Principal English Translation:
a person who is handicapped, alter-abled, or who goes along on all fours, crawling (see Molina)
Alonso de Molina:
uilantli. tollido que anda agatas.
Alonso de Molina, Vocabulario en lengua castellana y mexicana y mexicana y castellana, 1571, part 2, Nahuatl to Spanish, f. 157v. col. 1. Thanks to Joe Campbell for providing the transcription.
Frances Karttunen:
HUILĀN-TLI cripple, one who drags himself around / tullido que anda a gatas (M) [(4)Tp.110,111]. T has E for I and LA for LĀN. See HUILĀN(A).
Frances Karttunen, An Analytical Dictionary of Nahuatl (Norman: University of Oklahoma Press, 1992), 89.

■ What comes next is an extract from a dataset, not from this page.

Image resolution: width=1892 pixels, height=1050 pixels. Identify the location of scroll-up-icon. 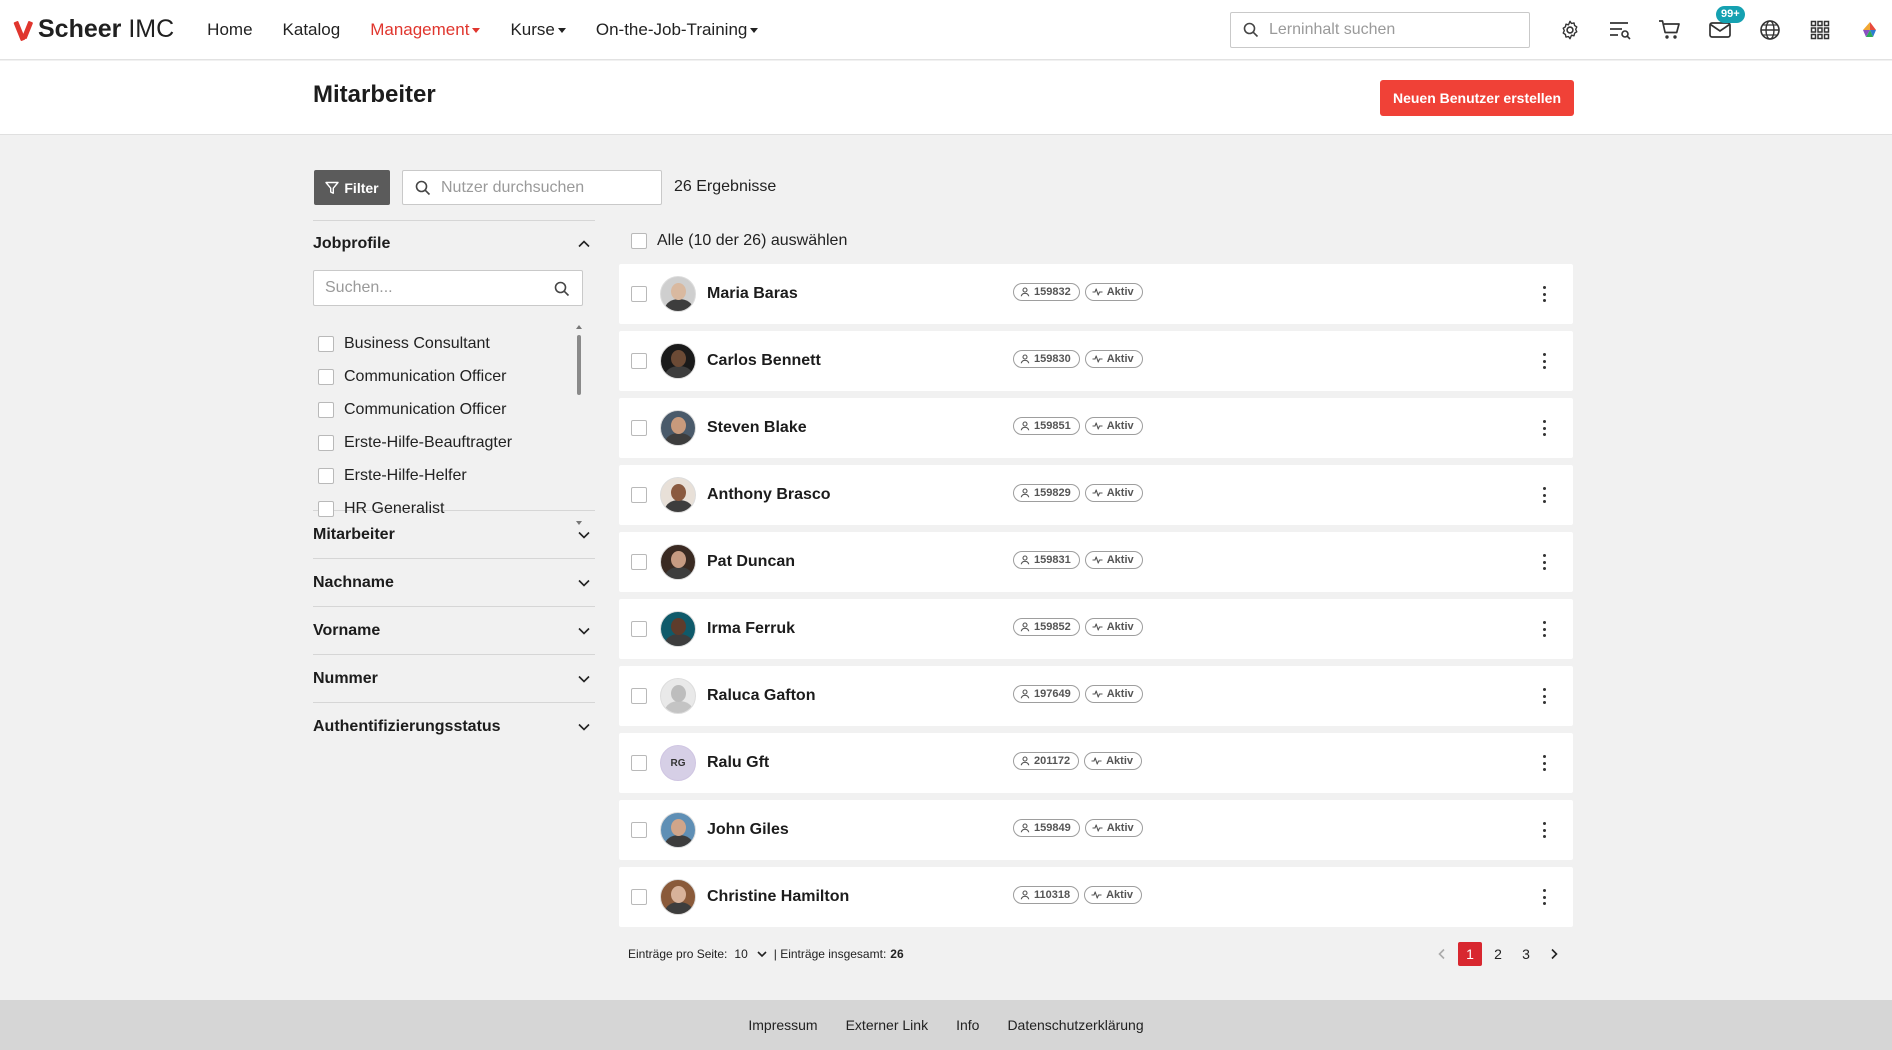
(579, 327).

Attestations from sources in English:
vncatca imaachoan, ixoloan in qujnujcatinenca in qujmehellelqujxtiaia, tzapame, villame, tepotzome, teachme = There were their servants, their pages who attended them and gave them solace; dwarfs, cripples, hunchbacks, servants. (central Mexico, sixteenth century)
Fr. Bernardino de Sahagún, Florentine Codex: General History of the Things of New Spain; Book 8 -- Kings and Lords, no. 14, Part IX, eds. and transl. Arthur J. O. Anderson and Charles E. Dibble (Santa Fe and Salt Lake City: School of American Research and the University of Utah, 1951), 30.
Attestations from sources in Spanish:
No yvan nicnequi yvan nitlanavatia yn ixpopoyome y vilantzitzin y matetepoltique in avel motlaecoltiya yvan in icnopipiltzitzintin amo navatilozque ynic quichivazque tlacalaquilli = También deseo y ordeno que a los ciegos, a los tullidos, a los mancos, a los que no pueden servirse y a los huérfanos, no les sea ordenado que paguen tributo (Cuauhtinchan, Puebla, s. XVI)
Luis Reyes García, "Ordenanzas para el gobierno de Cuauhtinchan, año de 1559," Estudios de Cultura Náhuatl 10 (1972), 286–287.